I am trying to implement q-learning for tictactoe. One of the steps in doing so involves enumerating all the possible states of the tictactoe board to form a state-value table. I have written a procedure to recursively generate all possible states starting from the empty board. To do this, I am performing implicitly the pre-order traversal of the search space tree. However, at the end of it all, I am getting only 707 unique states whereas the general consensus is that the number of legal states is around 5000.
Note: I am referring to the number of legal states. I am aware that the number of states is closer to 19,000 if either player is allowed to continue playing after a game is completed (what I mean by an illegal state).
CODE:
def generate_state_value_table(self, state, turn):
winner = int(is_game_over(state)) #check if, for the current turn and state, game has finished and if so who won
#print "\nWinner is ", winner
#print "\nBoard at turn: ", turn
#print_board(state)
self.add_state(state, winner/2 + 0.5) #add the current state with the appropriate value to the state table
open_cells = open_spots(state) #find the index (from 0 to total no. of cells) of all the empty cells in the board
#check if there are any empty cells in the board
if len(open_cells) > 0:
for cell in open_cells:
#pdb.set_trace()

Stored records
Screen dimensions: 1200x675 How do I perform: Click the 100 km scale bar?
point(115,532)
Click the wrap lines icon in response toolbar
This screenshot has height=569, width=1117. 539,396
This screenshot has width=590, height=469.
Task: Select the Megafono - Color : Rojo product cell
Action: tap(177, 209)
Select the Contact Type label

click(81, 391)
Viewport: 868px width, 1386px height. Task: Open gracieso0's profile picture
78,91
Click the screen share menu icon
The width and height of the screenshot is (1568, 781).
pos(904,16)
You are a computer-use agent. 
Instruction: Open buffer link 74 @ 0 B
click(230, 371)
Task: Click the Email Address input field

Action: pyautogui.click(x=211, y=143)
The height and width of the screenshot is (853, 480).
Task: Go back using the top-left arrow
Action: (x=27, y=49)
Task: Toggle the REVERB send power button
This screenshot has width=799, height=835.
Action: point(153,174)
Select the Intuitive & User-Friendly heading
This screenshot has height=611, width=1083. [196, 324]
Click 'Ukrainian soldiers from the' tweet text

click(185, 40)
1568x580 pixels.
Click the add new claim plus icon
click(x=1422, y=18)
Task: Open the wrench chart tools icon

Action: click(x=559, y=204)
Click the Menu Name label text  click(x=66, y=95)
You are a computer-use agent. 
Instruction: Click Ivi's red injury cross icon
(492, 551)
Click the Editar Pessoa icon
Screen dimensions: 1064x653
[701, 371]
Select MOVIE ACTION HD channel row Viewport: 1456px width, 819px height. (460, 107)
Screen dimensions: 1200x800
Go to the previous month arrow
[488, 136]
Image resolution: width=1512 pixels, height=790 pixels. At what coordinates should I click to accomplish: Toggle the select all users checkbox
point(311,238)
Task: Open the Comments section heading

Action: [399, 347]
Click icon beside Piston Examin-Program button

• Required actions
**1)** In the tic-tac-toe text, how many unique states does the recursive procedure end up producing?
**2)** Carry the tic-tac-toe text forward from its last line.
None of the stored records are needed here.

• Set of answers
**1)** It produces only 707 unique states.

**2)**
row, col = cell / len(state), cell % len(state)
new_state = deepcopy(state) #make a copy of the current state
#check which player's turn it is
if turn % 2 == 0:
new_state[row][col] = 1
else:
new_state[row][col] = -1
#using a try block because recursive depth may be exceeded
try:
#check if the new state has not been generated somewhere else in the search tree
if not self.check_duplicates(new_state):
self.generate_state_value_table(new_state, turn+1)
else:
return
except:
#print "Recursive depth exceeded"
exit()
else:
return
You can look at the full code here if you want.
EDIT: I tidied the code up a bit both in the link and here with more comments to make things clearer. Hope that helps.